We herein investigate the alumination mechanism of siliceous micro- and mesoporous materials (SBA-15, SBA-16, and dealuminated Y-zeolite) with NaAlO2 to synthesize new ion exchangers and acid catalysts. We show that in aqueous alkaline solution, the materials’ surface is partially dissolved to form Si(OH)x groups (x = 1, 2, 3) that react with tetrahedral aluminum sites. The amount of introduced aluminum depends on the aqueous treatment temperature, pore diameters and structure of siliceous parents.

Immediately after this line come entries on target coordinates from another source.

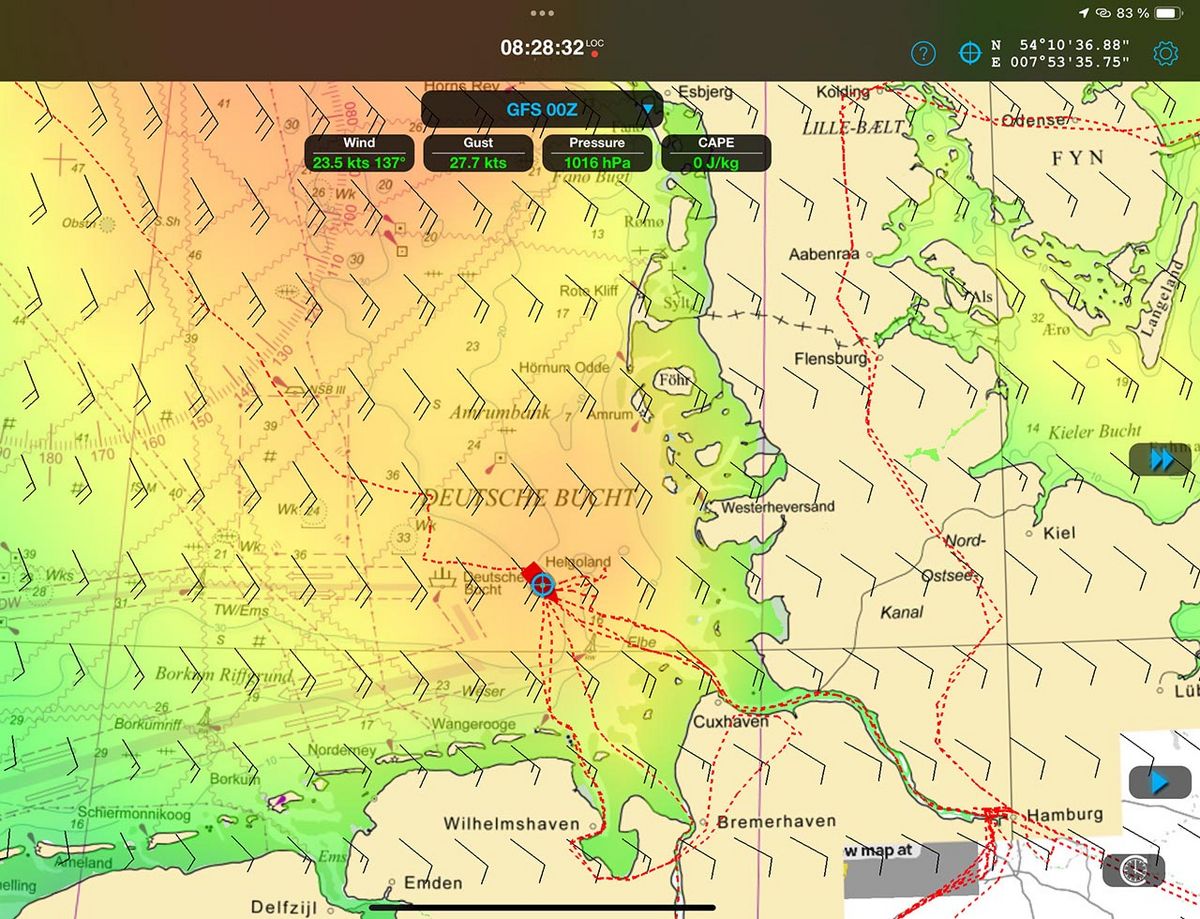Select the Wind data panel
Screen dimensions: 1200x919
[359, 153]
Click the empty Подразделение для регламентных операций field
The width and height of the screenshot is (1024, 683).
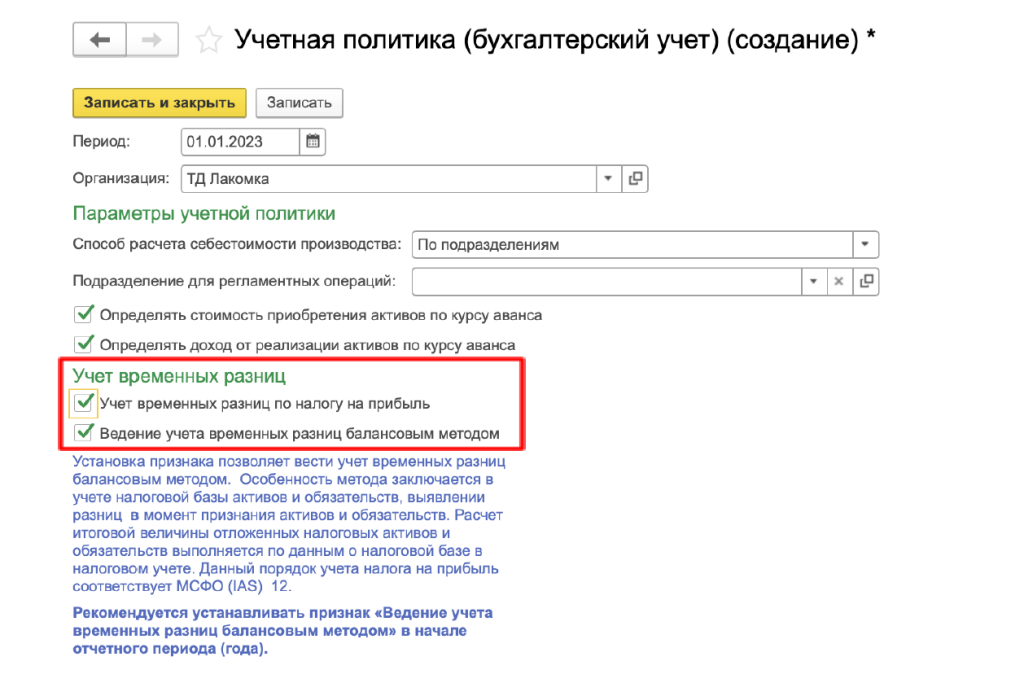point(606,281)
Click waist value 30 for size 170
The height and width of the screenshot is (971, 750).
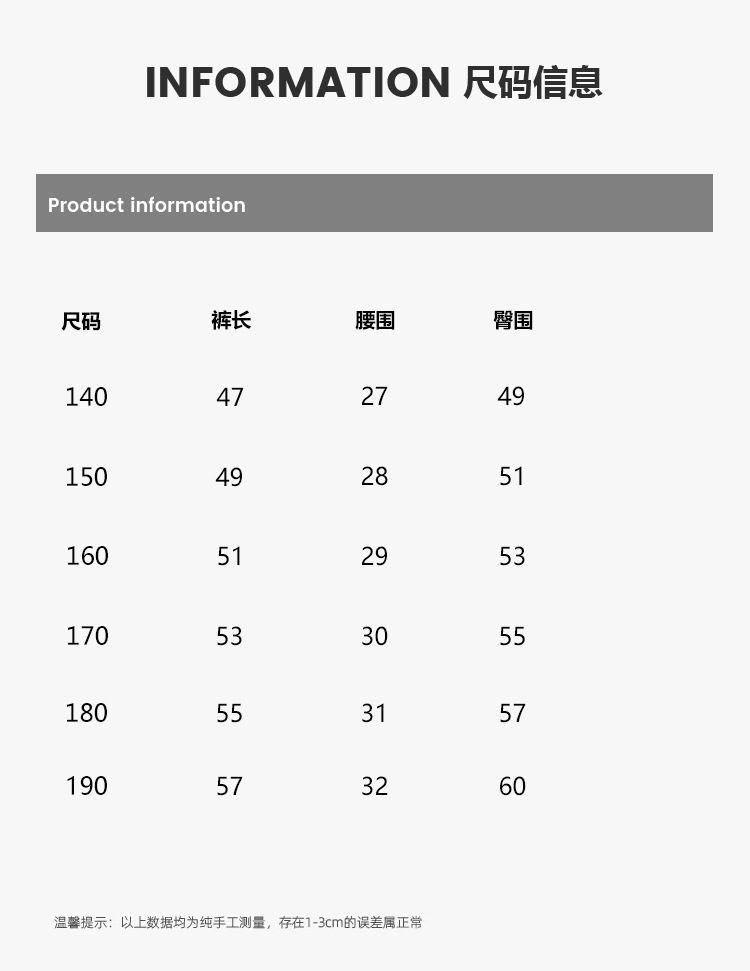374,636
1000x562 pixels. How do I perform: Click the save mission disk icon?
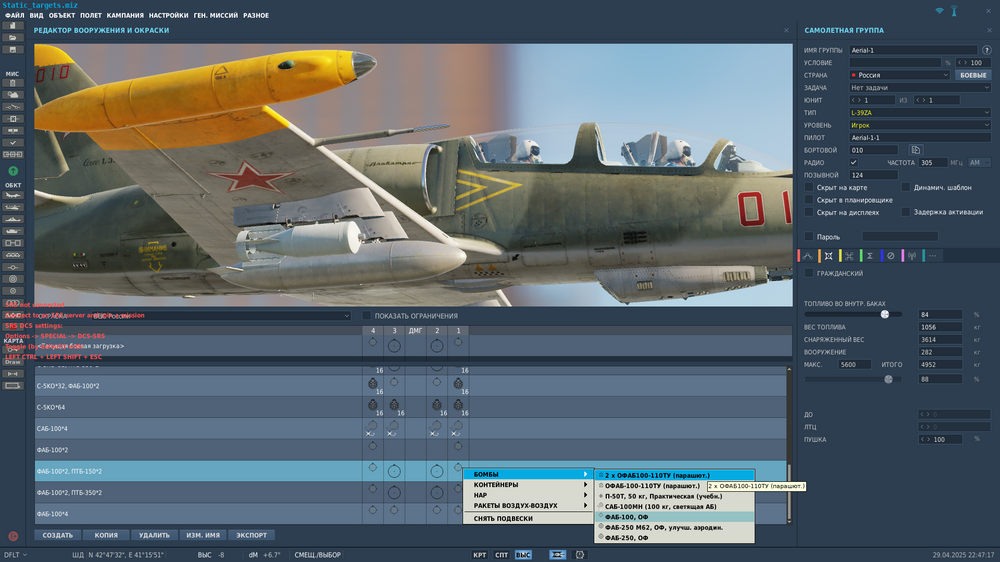click(13, 49)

The incorporation works best for hexagonal SBA-15 mesopores at the cost of micropores. Zeolite Y micropores remain accessible upon alumination. All Na-forms can quantitatively be ion exchanged. They are thus potential carriers for catalytically active metal ions. The presence of different Al(OH) groups is proven by 1H{27Al} TRAPDOR. The 27Al MQMAS NMR spectra indicate the formation of octahedral and pentahedral aluminum upon transformation into H-forms. On [Al]SBA-15 up to 18% of ion exchange sites can be transformed into Bronsted acid sites. The acid properties were investigated using the probe molecules NH3, acetonitrile-d3, and TMPO. On mesoporous SBA-15 and SBA-16, Bronsted acid sites show a flexible coordination between Si(OH) and tetrahedral aluminum. The sites are weak and form exclusively in the presence of a strong base or counter ion. Zeolite acid site strength was found for re-aluminated Y. TMPO loading combined with 27Al and 31P MAS NMR spectroscopy indicates the presence of Lewis acidic framework aluminum and the presence of several distinct Bronsted and Lewis acid sites on H-forms.